International Mathematical Olympiad

Throughout the solution, we refer to $\angle A,\angle B,\angle C,\angle D$, and $\angle E$ as internal angles of the pentagon $ABCDE$. Let the perpendicular bisectors of $AC$ and $BD$, which pass respectively through $B$ and $C$, meet at point $I$. Then $BD\perp CI$ and, similarly, $AC\perp BI$. Hence $AC$ and $BD$ meet at the orthocenter $H$ of the triangle $BIC$, and $IH\perp BC$. It remains to prove that $E$ lies on the line $IH$ or, equivalently, $EI\perp BC$.

Lines $IB$ and $IC$ bisect $\angle B$ and $\angle C$, respectively. Since $IA=IC,IB=ID$, and $AB=BC=CD$, the triangles $IAB,ICB$ and $ICD$ are congruent. Hence $\angle IAB=\angle ICB=\angle C/2=\angle A/2$, so the line $IA$ bisects $\angle A$. Similarly, the line $ID$ bisects $\angle D$. Finally, the line $IE$ bisects $\angle E$ because $I$ lies on all the other four internal bisectors of the angles of the pentagon.

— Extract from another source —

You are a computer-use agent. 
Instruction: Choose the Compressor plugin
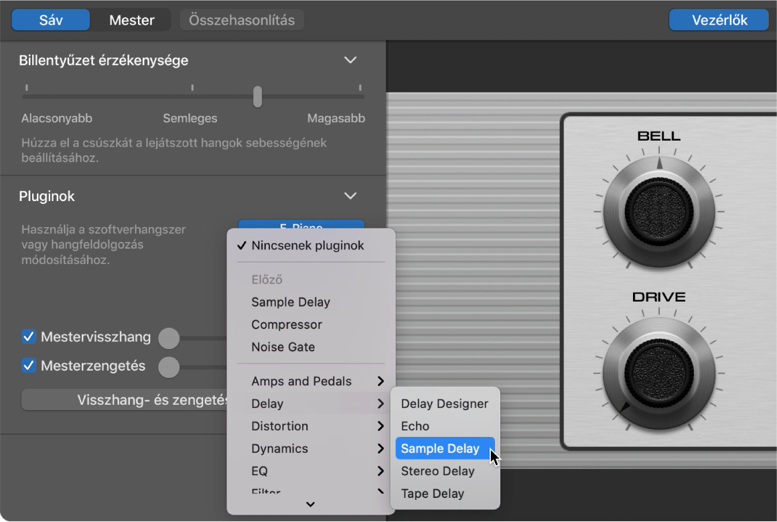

The sum of the internal angles in a pentagon is $540^{\circ }$, so $$\angle E=540^{\circ }-2\angle A+2\angle B.$$ In quadrilateral $ABIE$, $$\begin{array}{rl}\angle BIE& =360^{\circ }-\angle EAB-\angle ABI-\angle AEI=360^{\circ }-\angle A-\frac{1}{2}\angle B-\frac{1}{2}\angle E\\ & =360^{\circ }-\angle A-\frac{1}{2}\angle B-\left(270^{\circ }-\angle A-\angle B\right)\\ & =90^{\circ }+\frac{1}{2}\angle B=90^{\circ }+\angle IBC,\end{array}$$ which means that $EI\perp BC$, completing the proof.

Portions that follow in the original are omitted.